The reclaiming of a certain kind of resentment doesn't even have to be an anti-Nietzschean move. Nietzsche's, after all, was not a denunciation of resentment per se so much as an attack ondisavowed resentment. The slave's fault is his bad sublimation of his feelings of resentment; instead of admitting that he covets the master's power and strength, the slave pretends (to himself) that it is better to be pacified, inadequate, wretched. A resentment that induced the slave to rise up and better the master would no longer belong to slave morality.

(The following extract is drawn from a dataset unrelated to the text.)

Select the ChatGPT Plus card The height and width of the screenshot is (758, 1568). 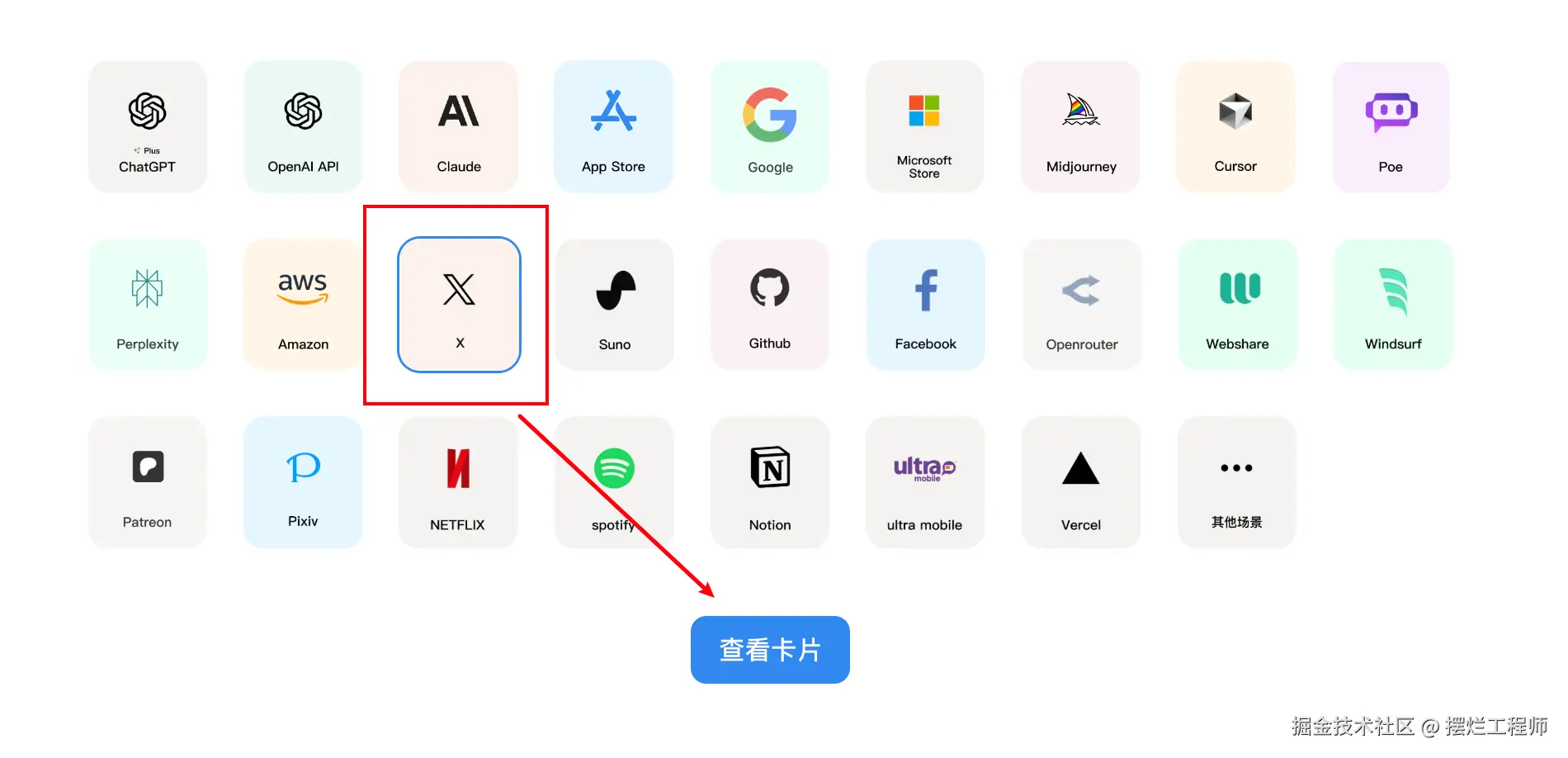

Resentment is a much better Marxist affect than jealousy or envy. The difference between resenting the ruling class and envying them is that jealousy implies a wish to become the ruling class, whereas resentment suggests an anger at their possession of resources and privilege. A resentment that led only to grumbling inaction is certainly the very definition of a useless passion. But it is by no means obvious that resentment should end up in such impotence. Certainly my experiences with teaching unions suggest that it is far easier to motivate workers by appealing to feelings of resentment than in it is to appeal directly to any innate sense of their own worth. Resentment of privilege and unfairness is in many cases the first step towards confronting introjected and taken-for-granted feelings of inferiority. 'Yes... why should they get more than us?'
Last year, I quoted Jameson's important observations on class and the experience of inferiority. I make no apologies for repeating the passage: '[C]lass consciousness,' he wrote, 'turns first and foremost around the question of subalternity, that is around the experience of inferiority. This means that the "lower classes" carry around within their heads unconscious convictions as to the superiority of hegemonic or ruling-class expressions or values, which they equally transgress and repudiate in ritualistic (and socially and politically ineffective) ways.' Unless resentment is confronted, any affirmation is in danger of becoming an unconscious affirmation of one's subordinated, inferior position. Affirmation will precisely end up a 'socially and politically ineffective' ritualistic transgression, an acting out, that leaves the class structure intact. The will to become more ('I am nothing and should be everything') turns into a defence of what one already is. My defences/ become fences....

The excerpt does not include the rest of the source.